A successful unit on plate tectonics begins with engaging learners about the puzzle of the continents. Using "torn pieces of a newspaper" (Wegener's actual words), students recreate the newspaper page torn up by their classmates to launch into discussion about puzzle solving, changing views of the Earth and the nature of science, and Wegener himself.

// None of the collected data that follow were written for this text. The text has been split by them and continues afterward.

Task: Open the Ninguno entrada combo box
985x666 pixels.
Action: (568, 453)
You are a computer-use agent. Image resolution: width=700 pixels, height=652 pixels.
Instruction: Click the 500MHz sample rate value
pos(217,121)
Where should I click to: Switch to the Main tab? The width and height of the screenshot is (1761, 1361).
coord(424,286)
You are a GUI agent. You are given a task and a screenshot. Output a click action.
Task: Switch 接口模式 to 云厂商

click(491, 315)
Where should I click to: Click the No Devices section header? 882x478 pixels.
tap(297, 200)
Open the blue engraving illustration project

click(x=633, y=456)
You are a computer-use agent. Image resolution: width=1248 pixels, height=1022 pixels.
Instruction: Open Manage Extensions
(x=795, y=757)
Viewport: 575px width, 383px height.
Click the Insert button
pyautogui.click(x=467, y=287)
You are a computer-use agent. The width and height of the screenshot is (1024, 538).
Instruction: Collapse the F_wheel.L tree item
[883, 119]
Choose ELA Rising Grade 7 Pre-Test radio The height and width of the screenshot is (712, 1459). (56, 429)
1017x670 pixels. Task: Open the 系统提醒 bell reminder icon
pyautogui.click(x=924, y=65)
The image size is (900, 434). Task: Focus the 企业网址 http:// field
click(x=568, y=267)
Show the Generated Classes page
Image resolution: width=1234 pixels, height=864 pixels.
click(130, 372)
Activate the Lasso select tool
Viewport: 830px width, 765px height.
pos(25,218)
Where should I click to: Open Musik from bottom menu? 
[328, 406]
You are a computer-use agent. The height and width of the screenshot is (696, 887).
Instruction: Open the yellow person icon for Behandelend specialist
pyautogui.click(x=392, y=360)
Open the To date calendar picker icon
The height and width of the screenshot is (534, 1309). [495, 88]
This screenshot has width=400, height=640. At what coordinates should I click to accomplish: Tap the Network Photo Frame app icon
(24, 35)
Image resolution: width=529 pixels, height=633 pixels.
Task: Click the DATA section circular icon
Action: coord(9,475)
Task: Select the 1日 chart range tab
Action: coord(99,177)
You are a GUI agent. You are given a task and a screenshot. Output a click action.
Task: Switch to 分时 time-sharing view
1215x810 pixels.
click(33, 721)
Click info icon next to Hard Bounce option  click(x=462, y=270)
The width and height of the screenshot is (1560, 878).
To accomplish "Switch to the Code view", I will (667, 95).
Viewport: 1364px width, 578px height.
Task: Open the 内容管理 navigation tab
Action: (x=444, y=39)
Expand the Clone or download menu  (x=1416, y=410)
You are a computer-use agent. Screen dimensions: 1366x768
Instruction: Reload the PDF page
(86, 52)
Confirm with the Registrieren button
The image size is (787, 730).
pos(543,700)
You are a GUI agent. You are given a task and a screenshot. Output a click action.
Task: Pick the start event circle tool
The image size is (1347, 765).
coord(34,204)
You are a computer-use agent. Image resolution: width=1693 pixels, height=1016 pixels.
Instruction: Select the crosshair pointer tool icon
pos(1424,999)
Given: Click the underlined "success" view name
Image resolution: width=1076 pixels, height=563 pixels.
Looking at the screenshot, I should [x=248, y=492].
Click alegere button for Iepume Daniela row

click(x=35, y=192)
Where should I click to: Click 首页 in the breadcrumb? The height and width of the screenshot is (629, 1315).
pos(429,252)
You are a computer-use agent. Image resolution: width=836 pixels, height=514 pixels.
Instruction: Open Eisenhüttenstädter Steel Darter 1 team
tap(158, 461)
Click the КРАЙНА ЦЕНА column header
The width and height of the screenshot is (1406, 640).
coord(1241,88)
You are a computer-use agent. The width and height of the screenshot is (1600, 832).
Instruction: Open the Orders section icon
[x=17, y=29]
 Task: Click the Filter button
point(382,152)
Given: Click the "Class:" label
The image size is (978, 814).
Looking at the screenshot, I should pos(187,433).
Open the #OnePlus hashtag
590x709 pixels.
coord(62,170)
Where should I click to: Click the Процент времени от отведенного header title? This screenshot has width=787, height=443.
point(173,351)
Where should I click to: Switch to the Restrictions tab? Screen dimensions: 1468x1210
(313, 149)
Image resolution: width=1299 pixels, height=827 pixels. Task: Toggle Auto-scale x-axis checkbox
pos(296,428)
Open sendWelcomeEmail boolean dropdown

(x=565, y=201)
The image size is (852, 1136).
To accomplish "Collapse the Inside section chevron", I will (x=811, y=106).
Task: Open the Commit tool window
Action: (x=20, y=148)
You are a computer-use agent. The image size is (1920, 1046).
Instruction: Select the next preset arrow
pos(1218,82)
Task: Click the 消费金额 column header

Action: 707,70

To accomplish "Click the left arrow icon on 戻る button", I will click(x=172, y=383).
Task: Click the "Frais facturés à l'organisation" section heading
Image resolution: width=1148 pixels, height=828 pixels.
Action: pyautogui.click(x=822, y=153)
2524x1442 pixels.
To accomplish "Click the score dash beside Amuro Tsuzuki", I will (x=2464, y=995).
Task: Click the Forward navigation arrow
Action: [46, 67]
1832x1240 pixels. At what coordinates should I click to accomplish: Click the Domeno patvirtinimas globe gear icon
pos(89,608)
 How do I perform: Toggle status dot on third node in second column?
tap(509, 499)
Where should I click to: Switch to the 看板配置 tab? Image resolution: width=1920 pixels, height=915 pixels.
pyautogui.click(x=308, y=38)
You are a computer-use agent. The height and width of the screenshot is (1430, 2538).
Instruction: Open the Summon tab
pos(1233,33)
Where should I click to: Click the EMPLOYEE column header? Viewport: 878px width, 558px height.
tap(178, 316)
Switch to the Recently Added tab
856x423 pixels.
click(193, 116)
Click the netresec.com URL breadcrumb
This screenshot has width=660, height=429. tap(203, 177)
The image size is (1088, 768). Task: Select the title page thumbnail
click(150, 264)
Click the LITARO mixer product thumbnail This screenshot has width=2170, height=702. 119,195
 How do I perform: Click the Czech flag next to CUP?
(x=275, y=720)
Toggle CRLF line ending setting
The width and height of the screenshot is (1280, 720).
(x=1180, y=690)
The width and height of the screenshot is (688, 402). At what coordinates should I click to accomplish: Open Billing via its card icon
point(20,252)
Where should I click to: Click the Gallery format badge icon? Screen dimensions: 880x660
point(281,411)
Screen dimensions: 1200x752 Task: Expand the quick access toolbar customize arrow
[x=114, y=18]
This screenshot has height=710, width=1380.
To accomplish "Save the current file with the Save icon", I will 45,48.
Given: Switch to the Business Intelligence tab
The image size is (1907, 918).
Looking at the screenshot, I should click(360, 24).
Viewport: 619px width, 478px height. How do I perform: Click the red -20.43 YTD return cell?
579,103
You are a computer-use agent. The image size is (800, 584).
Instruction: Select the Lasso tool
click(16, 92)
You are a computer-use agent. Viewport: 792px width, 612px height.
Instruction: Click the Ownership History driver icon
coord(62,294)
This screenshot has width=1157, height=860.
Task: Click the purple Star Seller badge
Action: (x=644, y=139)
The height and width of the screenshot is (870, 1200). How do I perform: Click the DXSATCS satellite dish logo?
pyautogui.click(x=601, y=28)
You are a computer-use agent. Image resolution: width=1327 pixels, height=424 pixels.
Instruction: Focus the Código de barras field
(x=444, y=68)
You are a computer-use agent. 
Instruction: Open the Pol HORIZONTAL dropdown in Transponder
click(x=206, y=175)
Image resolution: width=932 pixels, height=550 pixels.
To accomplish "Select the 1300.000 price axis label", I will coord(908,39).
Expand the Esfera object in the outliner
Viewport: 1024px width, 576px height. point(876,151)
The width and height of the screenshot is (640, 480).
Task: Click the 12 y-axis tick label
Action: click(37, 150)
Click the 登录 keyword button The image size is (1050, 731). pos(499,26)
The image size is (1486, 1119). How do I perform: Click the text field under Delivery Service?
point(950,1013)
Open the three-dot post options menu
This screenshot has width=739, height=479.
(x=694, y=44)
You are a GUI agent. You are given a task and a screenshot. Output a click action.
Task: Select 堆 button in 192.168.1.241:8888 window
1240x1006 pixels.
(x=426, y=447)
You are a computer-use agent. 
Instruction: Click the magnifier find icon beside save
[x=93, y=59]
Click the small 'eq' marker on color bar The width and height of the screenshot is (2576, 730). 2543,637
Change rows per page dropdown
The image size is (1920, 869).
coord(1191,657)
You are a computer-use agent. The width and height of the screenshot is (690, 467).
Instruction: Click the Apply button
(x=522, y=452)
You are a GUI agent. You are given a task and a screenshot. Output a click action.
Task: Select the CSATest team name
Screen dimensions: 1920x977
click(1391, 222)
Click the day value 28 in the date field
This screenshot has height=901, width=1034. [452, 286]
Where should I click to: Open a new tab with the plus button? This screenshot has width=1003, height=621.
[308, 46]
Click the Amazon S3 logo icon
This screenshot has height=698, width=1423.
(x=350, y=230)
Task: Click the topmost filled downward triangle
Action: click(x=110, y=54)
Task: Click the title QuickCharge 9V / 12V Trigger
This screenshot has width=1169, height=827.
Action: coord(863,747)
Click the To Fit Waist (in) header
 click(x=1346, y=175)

Used this activity? Share your experiences and modifications

Context

Audience

middle and high school earth science, introductory geology classes in college

Skills and concepts that students must have mastered

.

How the activity is situated in the course

Used as an engagement piece or hook into a unit on plate tectonics

Goals

Content/concepts goals for this activity

the Nature of Science - changing views of the Earth

Higher order thinking skills goals for this activity

Puzzle solving - analytical thinking.

Other skills goals for this activity

Description and Teaching Materials

Teacher Notes:
Pass out a single page of newspaper to each student, along with a large paper clip or small binder clip.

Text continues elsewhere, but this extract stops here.